The six-pointed star on the flag of Israel has been used both for good and bad for the Jews. Already in 13 century Europe, the Jews were required to wear yellow badges for identification and making them feel inferior. Sometimes the badges were circles, sometimes it was in the form of the Tablets of the Law, representing “The Old Testament”. Through the centuries the badges became a star and fines were imposed on Jews if they did not wear the badges in public. The six pointed star was reborn again in 1939 by the Nazis, intended to divide and to shame. It was a white armband with a blue Star of David or a yellow badge in the form of a Star of David. Jude was written on it.
On the other hand, the Star of David has beautified synagogues and Jewish Houses of Learning the same amount of time. It is very much associated with the Jewish faith.
A year before the First Zionist Congress (in 1897) Theodor Herzl wrote: We have no flag, and we need a flag. If we desire to lead many men, we must raise a symbol above their heads. We shall march into the Promised Land carrying the badge of honor.” They soon had a flag, two interlocking triangles, called the “Flag of Zion.”
At the re-dedication of the Churva Synagogue in Jerusalem on Chanukah 1926, Chief Rabbi Kook in his speech described the flag as “holy” and a symbol of redemption.
When Israel decided on a flag for the newly established state, it was the Star of David that was going to have a new life and meaning. The State of Israel voted in 1948 on blue and white colors, blue stripes like the stripes of the tallit, the Jewish prayer shawl and the Star of David symbolizing the unity and hope for the Jewish people.
The Hebrew name for this symbol is Magen David, which means “The Shield of David”. It explains it’s meaning much better, because it is not just a star. It refers to God’s protection. King David did not win by his own strength, but with help from the Almighty. Ribbono Shel Olam, Master of the Universe is protecting us from all directions; North, South, East, West, up and down. It was and is the symbol of Jewish freedom and a new life instead of forced badges.

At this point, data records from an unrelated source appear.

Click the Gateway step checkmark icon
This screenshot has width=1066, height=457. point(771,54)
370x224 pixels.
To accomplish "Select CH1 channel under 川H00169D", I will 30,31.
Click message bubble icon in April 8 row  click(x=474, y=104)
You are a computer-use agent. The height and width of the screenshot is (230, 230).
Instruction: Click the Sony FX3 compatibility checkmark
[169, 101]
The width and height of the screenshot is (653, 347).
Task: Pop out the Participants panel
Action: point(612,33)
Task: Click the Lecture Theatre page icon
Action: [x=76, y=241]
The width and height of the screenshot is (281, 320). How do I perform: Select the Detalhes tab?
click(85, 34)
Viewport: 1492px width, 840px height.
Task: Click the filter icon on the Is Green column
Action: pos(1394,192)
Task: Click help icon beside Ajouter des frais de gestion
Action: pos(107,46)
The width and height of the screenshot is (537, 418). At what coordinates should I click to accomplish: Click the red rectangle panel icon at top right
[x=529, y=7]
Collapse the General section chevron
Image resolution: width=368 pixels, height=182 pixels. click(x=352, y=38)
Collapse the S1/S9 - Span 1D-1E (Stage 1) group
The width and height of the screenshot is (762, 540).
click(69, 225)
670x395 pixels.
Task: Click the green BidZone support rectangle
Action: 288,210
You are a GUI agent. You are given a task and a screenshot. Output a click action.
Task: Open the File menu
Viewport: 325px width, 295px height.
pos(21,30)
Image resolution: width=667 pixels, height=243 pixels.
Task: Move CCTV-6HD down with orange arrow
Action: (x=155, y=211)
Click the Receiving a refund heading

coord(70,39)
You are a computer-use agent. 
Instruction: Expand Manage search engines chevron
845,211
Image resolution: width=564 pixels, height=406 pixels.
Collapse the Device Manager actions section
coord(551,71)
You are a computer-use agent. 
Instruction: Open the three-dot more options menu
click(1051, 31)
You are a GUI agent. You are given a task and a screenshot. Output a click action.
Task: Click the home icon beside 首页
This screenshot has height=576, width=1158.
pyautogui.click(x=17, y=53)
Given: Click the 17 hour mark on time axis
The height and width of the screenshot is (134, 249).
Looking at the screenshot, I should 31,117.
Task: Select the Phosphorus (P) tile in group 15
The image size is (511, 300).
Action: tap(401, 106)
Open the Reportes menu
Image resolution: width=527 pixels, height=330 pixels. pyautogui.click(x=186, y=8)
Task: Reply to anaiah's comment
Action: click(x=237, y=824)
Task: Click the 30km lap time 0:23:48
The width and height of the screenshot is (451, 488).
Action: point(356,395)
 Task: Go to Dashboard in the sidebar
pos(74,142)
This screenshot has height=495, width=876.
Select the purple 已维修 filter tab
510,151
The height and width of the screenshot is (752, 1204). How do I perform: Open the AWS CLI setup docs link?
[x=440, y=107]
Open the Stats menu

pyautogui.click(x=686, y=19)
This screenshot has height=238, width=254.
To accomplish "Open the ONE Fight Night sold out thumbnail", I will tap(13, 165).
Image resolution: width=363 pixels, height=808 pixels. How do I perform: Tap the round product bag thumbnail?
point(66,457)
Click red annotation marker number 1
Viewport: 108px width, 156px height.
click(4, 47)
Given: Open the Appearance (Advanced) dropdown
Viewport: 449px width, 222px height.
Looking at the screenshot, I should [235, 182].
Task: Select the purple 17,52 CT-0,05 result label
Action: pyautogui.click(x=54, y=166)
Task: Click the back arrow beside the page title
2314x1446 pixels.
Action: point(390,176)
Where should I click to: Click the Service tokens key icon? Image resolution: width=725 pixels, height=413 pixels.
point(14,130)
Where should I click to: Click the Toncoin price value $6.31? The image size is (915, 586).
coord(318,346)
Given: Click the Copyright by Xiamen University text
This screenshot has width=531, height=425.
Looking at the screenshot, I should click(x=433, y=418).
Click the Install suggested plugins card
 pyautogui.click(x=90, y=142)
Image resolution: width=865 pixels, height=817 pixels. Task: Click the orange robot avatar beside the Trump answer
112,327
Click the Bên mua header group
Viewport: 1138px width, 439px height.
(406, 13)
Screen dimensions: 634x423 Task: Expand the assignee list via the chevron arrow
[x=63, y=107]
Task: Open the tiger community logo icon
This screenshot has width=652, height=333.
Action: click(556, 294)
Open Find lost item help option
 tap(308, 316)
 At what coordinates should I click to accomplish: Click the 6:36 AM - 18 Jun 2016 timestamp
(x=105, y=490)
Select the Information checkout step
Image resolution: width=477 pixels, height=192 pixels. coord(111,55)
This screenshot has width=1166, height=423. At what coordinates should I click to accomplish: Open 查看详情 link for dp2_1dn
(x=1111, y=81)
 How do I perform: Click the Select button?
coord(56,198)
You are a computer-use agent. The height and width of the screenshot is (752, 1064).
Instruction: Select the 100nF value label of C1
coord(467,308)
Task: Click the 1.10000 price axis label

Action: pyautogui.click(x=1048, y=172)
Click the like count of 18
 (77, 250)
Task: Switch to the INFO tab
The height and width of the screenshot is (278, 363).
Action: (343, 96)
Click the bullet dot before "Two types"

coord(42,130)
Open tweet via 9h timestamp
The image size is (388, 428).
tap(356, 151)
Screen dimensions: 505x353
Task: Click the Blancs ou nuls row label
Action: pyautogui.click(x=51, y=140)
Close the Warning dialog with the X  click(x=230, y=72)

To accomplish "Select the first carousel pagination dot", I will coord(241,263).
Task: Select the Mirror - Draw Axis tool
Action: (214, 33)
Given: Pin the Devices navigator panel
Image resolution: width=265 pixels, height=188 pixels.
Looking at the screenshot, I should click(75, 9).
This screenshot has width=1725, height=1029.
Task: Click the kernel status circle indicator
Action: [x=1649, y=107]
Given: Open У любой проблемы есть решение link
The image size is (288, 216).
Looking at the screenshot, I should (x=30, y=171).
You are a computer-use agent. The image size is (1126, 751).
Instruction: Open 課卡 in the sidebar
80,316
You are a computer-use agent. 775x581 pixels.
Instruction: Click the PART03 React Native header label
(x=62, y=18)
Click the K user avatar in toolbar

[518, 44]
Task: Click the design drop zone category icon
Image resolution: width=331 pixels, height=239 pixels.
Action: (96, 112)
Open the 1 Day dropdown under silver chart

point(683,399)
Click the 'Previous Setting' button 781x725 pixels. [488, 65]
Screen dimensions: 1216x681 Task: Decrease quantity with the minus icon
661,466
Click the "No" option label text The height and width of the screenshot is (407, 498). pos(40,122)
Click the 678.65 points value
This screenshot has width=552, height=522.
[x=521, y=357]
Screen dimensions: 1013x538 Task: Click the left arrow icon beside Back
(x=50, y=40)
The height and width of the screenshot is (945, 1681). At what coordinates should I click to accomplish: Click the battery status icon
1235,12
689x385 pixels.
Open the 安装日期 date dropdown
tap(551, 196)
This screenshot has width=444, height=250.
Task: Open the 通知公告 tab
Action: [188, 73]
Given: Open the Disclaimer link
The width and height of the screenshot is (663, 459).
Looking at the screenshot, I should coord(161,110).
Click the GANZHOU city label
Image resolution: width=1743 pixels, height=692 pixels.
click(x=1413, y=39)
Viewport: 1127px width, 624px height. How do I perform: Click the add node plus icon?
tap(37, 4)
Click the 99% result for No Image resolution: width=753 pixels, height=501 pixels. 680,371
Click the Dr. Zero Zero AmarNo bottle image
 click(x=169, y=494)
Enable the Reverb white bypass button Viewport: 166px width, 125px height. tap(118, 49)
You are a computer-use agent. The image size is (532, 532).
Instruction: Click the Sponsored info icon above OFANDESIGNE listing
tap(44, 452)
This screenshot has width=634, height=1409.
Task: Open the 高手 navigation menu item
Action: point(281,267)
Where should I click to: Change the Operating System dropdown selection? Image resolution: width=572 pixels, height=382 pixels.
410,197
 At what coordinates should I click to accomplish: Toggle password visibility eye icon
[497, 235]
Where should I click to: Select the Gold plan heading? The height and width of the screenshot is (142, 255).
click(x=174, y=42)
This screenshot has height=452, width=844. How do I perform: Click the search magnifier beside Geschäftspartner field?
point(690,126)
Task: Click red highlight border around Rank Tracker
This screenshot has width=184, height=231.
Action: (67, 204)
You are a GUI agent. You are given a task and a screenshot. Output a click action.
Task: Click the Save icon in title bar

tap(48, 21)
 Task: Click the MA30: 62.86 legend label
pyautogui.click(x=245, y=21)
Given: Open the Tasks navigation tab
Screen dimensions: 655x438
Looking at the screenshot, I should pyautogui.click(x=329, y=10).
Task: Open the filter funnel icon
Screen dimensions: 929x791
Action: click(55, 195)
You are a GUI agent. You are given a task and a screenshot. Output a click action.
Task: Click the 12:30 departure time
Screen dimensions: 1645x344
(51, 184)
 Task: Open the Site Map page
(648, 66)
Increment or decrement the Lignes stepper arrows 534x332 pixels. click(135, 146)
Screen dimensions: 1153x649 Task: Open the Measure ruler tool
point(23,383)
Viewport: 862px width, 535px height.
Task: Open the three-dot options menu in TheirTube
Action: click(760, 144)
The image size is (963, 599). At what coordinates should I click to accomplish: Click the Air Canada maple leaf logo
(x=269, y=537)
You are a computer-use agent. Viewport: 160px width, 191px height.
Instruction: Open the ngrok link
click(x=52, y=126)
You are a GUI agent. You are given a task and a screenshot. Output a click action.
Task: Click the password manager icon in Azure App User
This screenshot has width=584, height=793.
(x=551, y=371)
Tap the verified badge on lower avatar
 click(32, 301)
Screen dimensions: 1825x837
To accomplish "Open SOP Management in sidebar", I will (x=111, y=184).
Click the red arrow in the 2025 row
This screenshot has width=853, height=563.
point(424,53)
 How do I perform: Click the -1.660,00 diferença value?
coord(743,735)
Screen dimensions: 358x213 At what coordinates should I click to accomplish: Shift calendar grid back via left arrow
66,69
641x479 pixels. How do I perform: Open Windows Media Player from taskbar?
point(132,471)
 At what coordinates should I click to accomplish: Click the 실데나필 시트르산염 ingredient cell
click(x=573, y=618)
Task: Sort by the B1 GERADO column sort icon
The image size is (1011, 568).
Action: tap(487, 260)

Happy 70th birthday Israel. You are a miracle! On the Day of Independence we honor the flag of Israel and treat it with respect. We are surrounded by it’s beauty; on public buildings, in the streets, on cars, motorbikes and on most private homes. How true is Ben-Gurion’s words about Israel, relevant for yesterday, today and tomorrow: “Anyone who does not believe in miracles is not a realist.”